A chisel is a sharp and straight tool often used with a hammer to shape wood or other surfaces. Chisels are used by artists to make statues and figures out of stone, marble, or wood. Construction workers use chisels to change the shape of wood and stone so that they can build with them. Sometimes chisels are used to break things so that they can be moved more easily.
Chisel



Special chisels
Special irons (chisels) of stonemasons and stone sculptors
- Tooth iron
- Sledgehammer
- Coulter iron
- Pickling iron
- Pointed iron
- Sprengeisen
- Sculpting Journeys
- Dog Tooth
- Kehleisen
- Bossiereisen
Metalworking chisels
- Flat chisel
- Cross-cut chisel
- Grooving chisel
- Mortise chisel (parting chisel)
- Picking chisel - also cold shot chisel (forging technique)
- Shear chisel - also hot scrap chisel (forging technique)
- Setting wood for driving lead sheet in the plumbing industry
- Non-sparking chisels made of beryllium bronze
Milling chisel
Rotating drums fitted with cutting tools are used on cold milling machines in road construction. The cutting tools are shaped like a spinning top and are replaceable.
Drill bit
→ Main article: Drill bit
In deep drilling technology - mostly for the purpose of developing oil and gas deposits - drill heads known as bits are used. The most common form for this purpose is the roller bit, in which toothed bevel gears crush the rock to be drilled through as the bit rotates.
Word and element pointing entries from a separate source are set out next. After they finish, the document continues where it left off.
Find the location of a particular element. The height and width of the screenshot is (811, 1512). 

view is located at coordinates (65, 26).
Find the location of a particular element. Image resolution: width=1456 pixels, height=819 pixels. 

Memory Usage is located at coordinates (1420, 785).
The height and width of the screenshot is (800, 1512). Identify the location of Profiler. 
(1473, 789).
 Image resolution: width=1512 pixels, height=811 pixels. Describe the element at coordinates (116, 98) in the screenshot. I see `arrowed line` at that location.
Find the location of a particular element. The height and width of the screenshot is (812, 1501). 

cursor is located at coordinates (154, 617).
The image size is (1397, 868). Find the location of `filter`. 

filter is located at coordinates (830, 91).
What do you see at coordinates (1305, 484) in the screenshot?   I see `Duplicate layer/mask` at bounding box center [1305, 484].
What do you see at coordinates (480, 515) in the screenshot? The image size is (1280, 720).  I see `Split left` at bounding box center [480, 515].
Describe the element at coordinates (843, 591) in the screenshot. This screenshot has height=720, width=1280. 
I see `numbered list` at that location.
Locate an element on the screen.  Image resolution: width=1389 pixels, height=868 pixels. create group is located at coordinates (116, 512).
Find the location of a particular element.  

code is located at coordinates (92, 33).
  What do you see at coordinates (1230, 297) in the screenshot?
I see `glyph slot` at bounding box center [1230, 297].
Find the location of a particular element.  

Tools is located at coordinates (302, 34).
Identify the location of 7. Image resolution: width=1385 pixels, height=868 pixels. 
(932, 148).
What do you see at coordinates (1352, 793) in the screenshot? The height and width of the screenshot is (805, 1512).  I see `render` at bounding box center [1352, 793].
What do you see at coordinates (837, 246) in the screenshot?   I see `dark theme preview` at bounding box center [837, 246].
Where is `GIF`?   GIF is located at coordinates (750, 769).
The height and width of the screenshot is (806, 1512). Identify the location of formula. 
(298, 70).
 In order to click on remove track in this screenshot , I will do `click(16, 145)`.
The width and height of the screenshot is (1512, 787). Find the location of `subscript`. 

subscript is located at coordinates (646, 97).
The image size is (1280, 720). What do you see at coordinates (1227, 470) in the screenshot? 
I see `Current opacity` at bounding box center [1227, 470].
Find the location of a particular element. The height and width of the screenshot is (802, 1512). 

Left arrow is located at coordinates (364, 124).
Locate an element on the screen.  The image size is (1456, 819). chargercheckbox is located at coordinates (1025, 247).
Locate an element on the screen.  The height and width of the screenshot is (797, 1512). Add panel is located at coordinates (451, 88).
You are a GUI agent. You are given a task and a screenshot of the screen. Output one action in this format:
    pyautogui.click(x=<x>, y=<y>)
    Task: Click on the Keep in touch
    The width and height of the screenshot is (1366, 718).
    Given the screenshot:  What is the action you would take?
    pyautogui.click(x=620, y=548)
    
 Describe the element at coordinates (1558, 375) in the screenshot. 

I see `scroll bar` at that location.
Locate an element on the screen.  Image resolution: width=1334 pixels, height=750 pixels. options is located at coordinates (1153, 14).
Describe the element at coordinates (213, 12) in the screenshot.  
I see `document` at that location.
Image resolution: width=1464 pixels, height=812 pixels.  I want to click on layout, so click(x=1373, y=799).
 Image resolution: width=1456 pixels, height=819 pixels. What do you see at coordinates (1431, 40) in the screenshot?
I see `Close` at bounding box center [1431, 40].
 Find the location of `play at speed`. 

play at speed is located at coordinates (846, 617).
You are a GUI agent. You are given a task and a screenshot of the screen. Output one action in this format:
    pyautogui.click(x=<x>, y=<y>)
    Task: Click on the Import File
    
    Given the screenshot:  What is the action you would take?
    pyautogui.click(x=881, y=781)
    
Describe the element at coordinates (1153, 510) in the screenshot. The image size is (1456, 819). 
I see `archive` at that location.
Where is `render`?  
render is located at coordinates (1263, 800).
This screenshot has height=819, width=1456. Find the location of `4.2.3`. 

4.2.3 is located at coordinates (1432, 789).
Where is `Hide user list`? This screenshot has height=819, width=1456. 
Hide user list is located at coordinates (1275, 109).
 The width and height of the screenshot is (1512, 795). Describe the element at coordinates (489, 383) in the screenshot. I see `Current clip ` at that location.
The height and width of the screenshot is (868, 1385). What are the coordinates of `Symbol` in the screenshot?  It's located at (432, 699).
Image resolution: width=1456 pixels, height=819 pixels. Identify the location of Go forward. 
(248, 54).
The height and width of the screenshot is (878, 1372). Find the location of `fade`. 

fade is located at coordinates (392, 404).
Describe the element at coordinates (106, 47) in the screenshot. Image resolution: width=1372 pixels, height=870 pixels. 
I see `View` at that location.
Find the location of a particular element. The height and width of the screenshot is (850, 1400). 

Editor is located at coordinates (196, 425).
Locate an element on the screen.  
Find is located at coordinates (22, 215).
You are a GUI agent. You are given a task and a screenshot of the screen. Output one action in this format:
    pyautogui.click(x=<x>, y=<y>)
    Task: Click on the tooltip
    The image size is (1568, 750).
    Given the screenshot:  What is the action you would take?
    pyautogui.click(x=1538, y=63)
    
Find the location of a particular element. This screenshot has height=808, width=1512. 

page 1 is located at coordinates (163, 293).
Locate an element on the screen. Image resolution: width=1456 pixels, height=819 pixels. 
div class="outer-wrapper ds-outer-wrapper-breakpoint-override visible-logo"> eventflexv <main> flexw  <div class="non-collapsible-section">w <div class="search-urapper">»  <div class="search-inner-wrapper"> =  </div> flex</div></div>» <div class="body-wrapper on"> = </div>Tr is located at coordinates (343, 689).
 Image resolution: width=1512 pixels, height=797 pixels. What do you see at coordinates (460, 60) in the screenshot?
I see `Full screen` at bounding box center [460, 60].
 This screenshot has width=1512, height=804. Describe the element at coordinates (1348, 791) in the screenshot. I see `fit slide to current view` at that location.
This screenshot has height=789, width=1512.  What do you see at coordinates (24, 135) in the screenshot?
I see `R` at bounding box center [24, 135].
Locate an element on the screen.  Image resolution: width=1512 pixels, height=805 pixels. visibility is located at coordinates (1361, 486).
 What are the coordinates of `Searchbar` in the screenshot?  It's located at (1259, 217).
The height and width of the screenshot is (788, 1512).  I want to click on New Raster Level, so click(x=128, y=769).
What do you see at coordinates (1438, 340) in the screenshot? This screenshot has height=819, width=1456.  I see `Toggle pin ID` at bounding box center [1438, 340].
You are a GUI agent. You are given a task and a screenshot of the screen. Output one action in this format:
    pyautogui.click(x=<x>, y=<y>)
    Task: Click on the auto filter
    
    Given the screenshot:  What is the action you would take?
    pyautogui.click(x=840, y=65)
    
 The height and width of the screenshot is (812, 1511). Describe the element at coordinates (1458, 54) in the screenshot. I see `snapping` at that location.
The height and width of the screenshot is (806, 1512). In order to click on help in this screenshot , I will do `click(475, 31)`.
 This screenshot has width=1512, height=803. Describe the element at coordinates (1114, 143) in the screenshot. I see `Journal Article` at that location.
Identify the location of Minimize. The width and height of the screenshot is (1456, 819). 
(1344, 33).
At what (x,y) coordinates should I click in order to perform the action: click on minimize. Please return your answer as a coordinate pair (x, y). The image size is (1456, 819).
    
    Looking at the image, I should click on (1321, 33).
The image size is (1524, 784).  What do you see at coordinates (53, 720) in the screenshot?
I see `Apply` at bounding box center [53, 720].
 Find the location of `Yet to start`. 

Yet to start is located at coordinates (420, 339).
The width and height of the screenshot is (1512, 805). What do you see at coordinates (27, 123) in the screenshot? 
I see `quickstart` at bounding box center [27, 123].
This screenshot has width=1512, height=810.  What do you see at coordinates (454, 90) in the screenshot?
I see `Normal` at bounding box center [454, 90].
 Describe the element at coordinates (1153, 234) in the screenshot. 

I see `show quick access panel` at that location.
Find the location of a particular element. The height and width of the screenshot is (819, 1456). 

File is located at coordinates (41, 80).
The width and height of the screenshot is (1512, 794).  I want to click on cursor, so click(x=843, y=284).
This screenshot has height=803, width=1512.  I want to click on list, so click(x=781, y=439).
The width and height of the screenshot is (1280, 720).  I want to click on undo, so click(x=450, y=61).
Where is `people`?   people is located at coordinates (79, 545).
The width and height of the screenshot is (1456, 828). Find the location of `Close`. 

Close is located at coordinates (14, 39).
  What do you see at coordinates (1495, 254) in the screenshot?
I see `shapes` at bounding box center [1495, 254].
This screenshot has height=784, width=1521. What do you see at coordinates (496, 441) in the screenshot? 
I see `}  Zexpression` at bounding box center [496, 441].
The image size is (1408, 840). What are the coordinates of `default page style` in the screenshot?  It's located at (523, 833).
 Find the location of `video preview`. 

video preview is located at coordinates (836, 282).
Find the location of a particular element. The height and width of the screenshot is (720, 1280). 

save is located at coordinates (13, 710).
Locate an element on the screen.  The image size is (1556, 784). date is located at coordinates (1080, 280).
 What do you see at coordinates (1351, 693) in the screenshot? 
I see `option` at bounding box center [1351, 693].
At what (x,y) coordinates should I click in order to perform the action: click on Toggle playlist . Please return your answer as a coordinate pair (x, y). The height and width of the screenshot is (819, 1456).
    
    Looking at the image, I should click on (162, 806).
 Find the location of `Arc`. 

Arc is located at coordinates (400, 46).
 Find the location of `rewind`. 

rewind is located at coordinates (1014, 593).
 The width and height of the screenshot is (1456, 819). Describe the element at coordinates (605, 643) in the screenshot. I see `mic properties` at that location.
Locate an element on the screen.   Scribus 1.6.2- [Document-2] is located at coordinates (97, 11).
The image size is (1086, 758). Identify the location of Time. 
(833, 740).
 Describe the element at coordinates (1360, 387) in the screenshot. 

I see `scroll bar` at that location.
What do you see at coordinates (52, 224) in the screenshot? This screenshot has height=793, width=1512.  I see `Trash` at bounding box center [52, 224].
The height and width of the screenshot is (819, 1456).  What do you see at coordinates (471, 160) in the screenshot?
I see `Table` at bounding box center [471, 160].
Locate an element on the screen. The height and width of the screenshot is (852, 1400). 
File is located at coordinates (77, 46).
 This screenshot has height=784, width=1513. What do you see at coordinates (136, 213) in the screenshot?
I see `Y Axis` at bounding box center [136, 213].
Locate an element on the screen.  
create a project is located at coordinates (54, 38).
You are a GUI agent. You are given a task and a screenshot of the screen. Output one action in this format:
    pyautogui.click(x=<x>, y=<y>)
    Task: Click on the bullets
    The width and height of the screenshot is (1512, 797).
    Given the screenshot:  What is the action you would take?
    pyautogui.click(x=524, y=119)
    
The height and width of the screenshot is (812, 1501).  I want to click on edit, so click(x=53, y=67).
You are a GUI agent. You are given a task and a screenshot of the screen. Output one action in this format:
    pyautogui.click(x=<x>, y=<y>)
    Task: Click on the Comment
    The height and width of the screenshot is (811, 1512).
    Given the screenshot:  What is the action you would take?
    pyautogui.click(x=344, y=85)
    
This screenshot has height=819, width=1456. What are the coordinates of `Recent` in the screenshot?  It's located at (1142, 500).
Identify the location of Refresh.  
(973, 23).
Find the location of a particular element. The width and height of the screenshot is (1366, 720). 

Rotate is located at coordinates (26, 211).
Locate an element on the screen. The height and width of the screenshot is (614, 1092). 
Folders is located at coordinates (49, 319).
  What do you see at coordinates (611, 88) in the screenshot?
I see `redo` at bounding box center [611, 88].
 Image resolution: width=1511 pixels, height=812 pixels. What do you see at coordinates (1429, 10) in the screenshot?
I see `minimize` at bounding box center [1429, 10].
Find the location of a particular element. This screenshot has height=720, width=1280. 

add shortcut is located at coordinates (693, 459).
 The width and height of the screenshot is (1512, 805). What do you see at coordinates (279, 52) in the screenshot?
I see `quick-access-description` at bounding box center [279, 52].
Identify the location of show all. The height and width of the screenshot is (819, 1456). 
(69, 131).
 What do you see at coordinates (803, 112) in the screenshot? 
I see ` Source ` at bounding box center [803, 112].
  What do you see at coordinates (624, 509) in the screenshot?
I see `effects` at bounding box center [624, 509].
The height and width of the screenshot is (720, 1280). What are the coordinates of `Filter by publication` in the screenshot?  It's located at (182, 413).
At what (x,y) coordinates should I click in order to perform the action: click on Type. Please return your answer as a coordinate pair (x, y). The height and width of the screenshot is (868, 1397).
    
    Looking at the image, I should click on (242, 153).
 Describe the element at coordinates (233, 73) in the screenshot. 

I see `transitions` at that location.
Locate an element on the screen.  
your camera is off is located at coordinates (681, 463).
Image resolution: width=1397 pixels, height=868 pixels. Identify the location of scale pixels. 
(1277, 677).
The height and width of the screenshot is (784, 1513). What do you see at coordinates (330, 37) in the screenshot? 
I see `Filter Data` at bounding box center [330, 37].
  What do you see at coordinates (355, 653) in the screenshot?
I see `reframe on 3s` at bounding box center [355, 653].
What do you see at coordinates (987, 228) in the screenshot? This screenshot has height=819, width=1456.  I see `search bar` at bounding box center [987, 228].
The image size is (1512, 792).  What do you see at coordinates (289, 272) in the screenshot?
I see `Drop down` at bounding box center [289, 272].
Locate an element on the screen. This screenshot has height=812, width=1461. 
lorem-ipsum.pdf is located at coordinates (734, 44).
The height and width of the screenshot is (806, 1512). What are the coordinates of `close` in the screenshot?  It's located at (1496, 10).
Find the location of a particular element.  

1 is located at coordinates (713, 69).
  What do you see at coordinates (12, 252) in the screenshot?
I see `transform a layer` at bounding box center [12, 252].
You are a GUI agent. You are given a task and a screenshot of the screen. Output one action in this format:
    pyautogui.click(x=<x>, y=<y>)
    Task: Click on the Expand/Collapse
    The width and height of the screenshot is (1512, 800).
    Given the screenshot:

Special gouges are commonly used for soil sampling, see Pürckhauer drill bit.
Chisel (Archaeology)
Here, chisels are treated as an object of exploration. (Chisels, on the other hand, can also serve as tools of search in archaeology).
Chisels are long, narrow working tools, which served for chipping. The cross-section may be rectangular or octagonal, round or square. The width of the cutting edge is about the same as the thickness, the length is about 15 cm. The chisel is a shape-changing tool, which is struck with another device. For example, wood and striking stones were suitable as mallets. The chisel can be driven into a material with measured blows (e.g. when splitting whalebone, bone or antler). The gouge is concave (curved inwards) towards the cutting edge and is used for hollowing.
Prehistoric chisels are made of flint, rock, antler, bone, dentine, e.g. from mammoth or amber. They were mainly used in levallois and chipping techniques. They have been known since the end of the Palaeolithic, but were most widely used as narrow or hollow chisels in the Neolithic. Ewald Schuldt found 60 flat and 36 gouges in 106 megalithic sites in Mecklenburg-Vorpommern. The oldest ground bone chisel comes from Přezletice in the Czech Republic and is about 700,000 years old.
The first evidence of chisels made of almost pure copper by smelting dates back to the 6th millennium BC from what is now Serbia (Pločnik). Their cutting edges were cold forged and thus hardened.